• _TASK TO CARRY OUT_
Could you repeat the whole listing below exactly as it stands?
SOURCE RECORDS START
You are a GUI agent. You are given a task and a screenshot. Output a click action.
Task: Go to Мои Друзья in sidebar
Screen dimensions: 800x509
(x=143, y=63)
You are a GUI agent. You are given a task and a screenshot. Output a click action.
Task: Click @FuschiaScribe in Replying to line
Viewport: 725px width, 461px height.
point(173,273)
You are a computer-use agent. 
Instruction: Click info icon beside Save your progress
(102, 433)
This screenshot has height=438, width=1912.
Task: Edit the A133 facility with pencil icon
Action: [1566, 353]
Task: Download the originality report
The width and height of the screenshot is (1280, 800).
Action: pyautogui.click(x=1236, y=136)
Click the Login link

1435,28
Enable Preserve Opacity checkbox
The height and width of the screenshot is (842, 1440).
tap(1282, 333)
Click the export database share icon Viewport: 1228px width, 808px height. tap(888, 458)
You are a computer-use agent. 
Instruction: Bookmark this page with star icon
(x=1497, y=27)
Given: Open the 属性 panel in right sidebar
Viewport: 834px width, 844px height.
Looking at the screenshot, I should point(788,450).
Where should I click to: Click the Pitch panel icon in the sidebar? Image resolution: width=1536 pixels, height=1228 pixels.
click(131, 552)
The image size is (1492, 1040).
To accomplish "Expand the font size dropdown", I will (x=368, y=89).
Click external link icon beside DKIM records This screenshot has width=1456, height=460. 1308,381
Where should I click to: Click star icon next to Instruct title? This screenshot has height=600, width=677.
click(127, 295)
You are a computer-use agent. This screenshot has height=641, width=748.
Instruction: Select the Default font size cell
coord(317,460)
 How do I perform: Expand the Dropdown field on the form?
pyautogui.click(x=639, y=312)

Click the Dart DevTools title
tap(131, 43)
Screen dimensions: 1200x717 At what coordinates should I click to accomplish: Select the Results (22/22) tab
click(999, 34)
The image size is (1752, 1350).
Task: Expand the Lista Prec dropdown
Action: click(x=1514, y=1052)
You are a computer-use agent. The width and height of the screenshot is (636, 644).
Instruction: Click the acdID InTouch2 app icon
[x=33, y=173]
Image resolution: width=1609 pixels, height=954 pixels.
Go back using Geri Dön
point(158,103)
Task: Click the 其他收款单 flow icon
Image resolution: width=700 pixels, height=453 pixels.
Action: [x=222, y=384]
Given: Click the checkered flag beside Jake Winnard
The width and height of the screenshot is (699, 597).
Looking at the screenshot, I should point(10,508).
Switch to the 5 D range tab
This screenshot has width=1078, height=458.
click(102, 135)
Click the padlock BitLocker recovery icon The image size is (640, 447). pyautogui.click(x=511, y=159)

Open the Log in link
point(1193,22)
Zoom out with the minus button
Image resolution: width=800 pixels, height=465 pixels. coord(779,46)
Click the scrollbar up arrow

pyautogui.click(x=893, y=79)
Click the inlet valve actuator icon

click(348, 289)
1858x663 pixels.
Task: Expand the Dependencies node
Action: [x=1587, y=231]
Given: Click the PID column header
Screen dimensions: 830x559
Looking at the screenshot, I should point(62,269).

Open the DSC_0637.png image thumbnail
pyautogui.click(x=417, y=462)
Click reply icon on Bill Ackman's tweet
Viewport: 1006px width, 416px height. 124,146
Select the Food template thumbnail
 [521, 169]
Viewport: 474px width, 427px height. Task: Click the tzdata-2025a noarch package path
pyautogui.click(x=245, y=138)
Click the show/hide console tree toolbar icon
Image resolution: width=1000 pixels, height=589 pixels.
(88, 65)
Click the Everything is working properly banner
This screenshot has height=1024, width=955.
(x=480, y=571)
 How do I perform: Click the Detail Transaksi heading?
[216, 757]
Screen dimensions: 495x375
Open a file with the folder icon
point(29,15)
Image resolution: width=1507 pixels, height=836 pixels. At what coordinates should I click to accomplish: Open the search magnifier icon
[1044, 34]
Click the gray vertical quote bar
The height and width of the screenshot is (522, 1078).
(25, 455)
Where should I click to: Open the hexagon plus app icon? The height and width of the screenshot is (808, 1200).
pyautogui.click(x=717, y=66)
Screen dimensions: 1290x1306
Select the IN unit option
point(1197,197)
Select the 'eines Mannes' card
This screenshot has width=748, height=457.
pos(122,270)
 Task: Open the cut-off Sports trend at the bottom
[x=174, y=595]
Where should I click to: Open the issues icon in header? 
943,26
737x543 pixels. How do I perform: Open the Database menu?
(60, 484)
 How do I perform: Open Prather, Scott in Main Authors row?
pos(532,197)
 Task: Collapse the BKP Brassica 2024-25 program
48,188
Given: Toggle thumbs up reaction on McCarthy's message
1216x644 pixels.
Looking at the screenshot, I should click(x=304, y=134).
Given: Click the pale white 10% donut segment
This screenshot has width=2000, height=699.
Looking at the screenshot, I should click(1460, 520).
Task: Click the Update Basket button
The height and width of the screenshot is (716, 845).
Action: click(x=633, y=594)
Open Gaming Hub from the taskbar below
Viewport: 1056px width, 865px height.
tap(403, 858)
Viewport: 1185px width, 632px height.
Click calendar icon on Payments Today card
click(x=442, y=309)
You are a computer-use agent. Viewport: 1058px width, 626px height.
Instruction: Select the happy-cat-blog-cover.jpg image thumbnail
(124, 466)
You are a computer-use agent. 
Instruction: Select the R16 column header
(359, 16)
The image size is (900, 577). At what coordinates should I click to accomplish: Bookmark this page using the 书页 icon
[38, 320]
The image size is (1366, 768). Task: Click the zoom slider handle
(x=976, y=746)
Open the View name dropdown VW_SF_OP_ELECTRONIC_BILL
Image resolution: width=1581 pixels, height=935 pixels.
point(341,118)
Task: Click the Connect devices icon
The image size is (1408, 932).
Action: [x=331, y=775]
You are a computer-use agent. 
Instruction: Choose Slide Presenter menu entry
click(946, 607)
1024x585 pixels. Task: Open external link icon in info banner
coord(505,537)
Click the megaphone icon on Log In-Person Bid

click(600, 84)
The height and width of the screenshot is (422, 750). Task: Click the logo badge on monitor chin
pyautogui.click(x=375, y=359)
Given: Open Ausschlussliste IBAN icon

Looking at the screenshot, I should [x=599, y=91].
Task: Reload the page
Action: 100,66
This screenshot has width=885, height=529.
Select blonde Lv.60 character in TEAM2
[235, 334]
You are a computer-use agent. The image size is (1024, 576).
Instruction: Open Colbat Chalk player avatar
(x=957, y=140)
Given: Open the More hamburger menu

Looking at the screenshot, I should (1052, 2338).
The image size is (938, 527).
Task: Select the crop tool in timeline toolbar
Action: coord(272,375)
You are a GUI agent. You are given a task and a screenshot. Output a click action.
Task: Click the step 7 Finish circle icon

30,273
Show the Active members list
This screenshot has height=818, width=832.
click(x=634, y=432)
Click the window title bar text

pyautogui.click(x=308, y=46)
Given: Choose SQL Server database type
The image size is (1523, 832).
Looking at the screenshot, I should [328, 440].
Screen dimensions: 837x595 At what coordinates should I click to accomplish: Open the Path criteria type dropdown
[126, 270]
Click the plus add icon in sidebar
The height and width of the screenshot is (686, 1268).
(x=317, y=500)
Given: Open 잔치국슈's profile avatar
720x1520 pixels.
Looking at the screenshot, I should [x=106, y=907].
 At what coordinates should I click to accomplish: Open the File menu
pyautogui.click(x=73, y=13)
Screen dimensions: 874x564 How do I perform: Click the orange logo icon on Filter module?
SOURCE RECORDS END
• _YOUR SOLUTION_
You are a GUI agent. You are given a task and a screenshot. Output a click action.
Task: Go to Мои Друзья in sidebar
Screen dimensions: 800x509
(x=143, y=63)
You are a GUI agent. You are given a task and a screenshot. Output a click action.
Task: Click @FuschiaScribe in Replying to line
Viewport: 725px width, 461px height.
point(173,273)
You are a computer-use agent. 
Instruction: Click info icon beside Save your progress
(102, 433)
This screenshot has height=438, width=1912.
Task: Edit the A133 facility with pencil icon
Action: [1566, 353]
Task: Download the originality report
The width and height of the screenshot is (1280, 800).
Action: pyautogui.click(x=1236, y=136)
Click the Login link

1435,28
Enable Preserve Opacity checkbox
The height and width of the screenshot is (842, 1440).
tap(1282, 333)
Click the export database share icon Viewport: 1228px width, 808px height. tap(888, 458)
You are a computer-use agent. 
Instruction: Bookmark this page with star icon
(x=1497, y=27)
Given: Open the 属性 panel in right sidebar
Viewport: 834px width, 844px height.
Looking at the screenshot, I should point(788,450).
Where should I click to: Click the Pitch panel icon in the sidebar? Image resolution: width=1536 pixels, height=1228 pixels.
click(131, 552)
The image size is (1492, 1040).
To accomplish "Expand the font size dropdown", I will (x=368, y=89).
Click external link icon beside DKIM records This screenshot has width=1456, height=460. 1308,381
Where should I click to: Click star icon next to Instruct title? This screenshot has height=600, width=677.
click(127, 295)
You are a computer-use agent. This screenshot has height=641, width=748.
Instruction: Select the Default font size cell
coord(317,460)
 How do I perform: Expand the Dropdown field on the form?
pyautogui.click(x=639, y=312)

Click the Dart DevTools title
tap(131, 43)
Screen dimensions: 1200x717 At what coordinates should I click to accomplish: Select the Results (22/22) tab
click(999, 34)
The image size is (1752, 1350).
Task: Expand the Lista Prec dropdown
Action: click(x=1514, y=1052)
You are a computer-use agent. The width and height of the screenshot is (636, 644).
Instruction: Click the acdID InTouch2 app icon
[x=33, y=173]
Image resolution: width=1609 pixels, height=954 pixels.
Go back using Geri Dön
point(158,103)
Task: Click the 其他收款单 flow icon
Image resolution: width=700 pixels, height=453 pixels.
Action: [x=222, y=384]
Given: Click the checkered flag beside Jake Winnard
The width and height of the screenshot is (699, 597).
Looking at the screenshot, I should point(10,508).
Switch to the 5 D range tab
This screenshot has width=1078, height=458.
click(102, 135)
Click the padlock BitLocker recovery icon The image size is (640, 447). pyautogui.click(x=511, y=159)

Open the Log in link
point(1193,22)
Zoom out with the minus button
Image resolution: width=800 pixels, height=465 pixels. coord(779,46)
Click the scrollbar up arrow

pyautogui.click(x=893, y=79)
Click the inlet valve actuator icon

click(348, 289)
1858x663 pixels.
Task: Expand the Dependencies node
Action: [x=1587, y=231]
Given: Click the PID column header
Screen dimensions: 830x559
Looking at the screenshot, I should point(62,269).

Open the DSC_0637.png image thumbnail
pyautogui.click(x=417, y=462)
Click reply icon on Bill Ackman's tweet
Viewport: 1006px width, 416px height. 124,146
Select the Food template thumbnail
 [521, 169]
Viewport: 474px width, 427px height. Task: Click the tzdata-2025a noarch package path
pyautogui.click(x=245, y=138)
Click the show/hide console tree toolbar icon
Image resolution: width=1000 pixels, height=589 pixels.
(88, 65)
Click the Everything is working properly banner
This screenshot has height=1024, width=955.
(x=480, y=571)
 How do I perform: Click the Detail Transaksi heading?
[216, 757]
Screen dimensions: 495x375
Open a file with the folder icon
point(29,15)
Image resolution: width=1507 pixels, height=836 pixels. At what coordinates should I click to accomplish: Open the search magnifier icon
[1044, 34]
Click the gray vertical quote bar
The height and width of the screenshot is (522, 1078).
(25, 455)
Where should I click to: Open the hexagon plus app icon? The height and width of the screenshot is (808, 1200).
pyautogui.click(x=717, y=66)
Screen dimensions: 1290x1306
Select the IN unit option
point(1197,197)
Select the 'eines Mannes' card
This screenshot has width=748, height=457.
pos(122,270)
 Task: Open the cut-off Sports trend at the bottom
[x=174, y=595]
Where should I click to: Open the issues icon in header? 
943,26
737x543 pixels. How do I perform: Open the Database menu?
(60, 484)
 How do I perform: Open Prather, Scott in Main Authors row?
pos(532,197)
 Task: Collapse the BKP Brassica 2024-25 program
48,188
Given: Toggle thumbs up reaction on McCarthy's message
1216x644 pixels.
Looking at the screenshot, I should click(x=304, y=134).
Given: Click the pale white 10% donut segment
This screenshot has width=2000, height=699.
Looking at the screenshot, I should click(1460, 520).
Task: Click the Update Basket button
The height and width of the screenshot is (716, 845).
Action: click(x=633, y=594)
Open Gaming Hub from the taskbar below
Viewport: 1056px width, 865px height.
tap(403, 858)
Viewport: 1185px width, 632px height.
Click calendar icon on Payments Today card
click(x=442, y=309)
You are a computer-use agent. Viewport: 1058px width, 626px height.
Instruction: Select the happy-cat-blog-cover.jpg image thumbnail
(124, 466)
You are a computer-use agent. 
Instruction: Select the R16 column header
(359, 16)
The image size is (900, 577). At what coordinates should I click to accomplish: Bookmark this page using the 书页 icon
[38, 320]
The image size is (1366, 768). Task: Click the zoom slider handle
(x=976, y=746)
Open the View name dropdown VW_SF_OP_ELECTRONIC_BILL
Image resolution: width=1581 pixels, height=935 pixels.
point(341,118)
Task: Click the Connect devices icon
The image size is (1408, 932).
Action: [x=331, y=775]
You are a computer-use agent. 
Instruction: Choose Slide Presenter menu entry
click(946, 607)
1024x585 pixels. Task: Open external link icon in info banner
coord(505,537)
Click the megaphone icon on Log In-Person Bid

click(600, 84)
The height and width of the screenshot is (422, 750). Task: Click the logo badge on monitor chin
pyautogui.click(x=375, y=359)
Given: Open Ausschlussliste IBAN icon

Looking at the screenshot, I should [x=599, y=91].
Task: Reload the page
Action: 100,66
This screenshot has width=885, height=529.
Select blonde Lv.60 character in TEAM2
[235, 334]
You are a computer-use agent. The image size is (1024, 576).
Instruction: Open Colbat Chalk player avatar
(x=957, y=140)
Given: Open the More hamburger menu

Looking at the screenshot, I should (1052, 2338).
The image size is (938, 527).
Task: Select the crop tool in timeline toolbar
Action: coord(272,375)
You are a GUI agent. You are given a task and a screenshot. Output a click action.
Task: Click the step 7 Finish circle icon

30,273
Show the Active members list
This screenshot has height=818, width=832.
click(x=634, y=432)
Click the window title bar text

pyautogui.click(x=308, y=46)
Given: Choose SQL Server database type
The image size is (1523, 832).
Looking at the screenshot, I should [328, 440].
Screen dimensions: 837x595 At what coordinates should I click to accomplish: Open the Path criteria type dropdown
[126, 270]
Click the plus add icon in sidebar
The height and width of the screenshot is (686, 1268).
(x=317, y=500)
Given: Open 잔치국슈's profile avatar
720x1520 pixels.
Looking at the screenshot, I should [x=106, y=907].
 At what coordinates should I click to accomplish: Open the File menu
pyautogui.click(x=73, y=13)
Screen dimensions: 874x564 How do I perform: Click the orange logo icon on Filter module?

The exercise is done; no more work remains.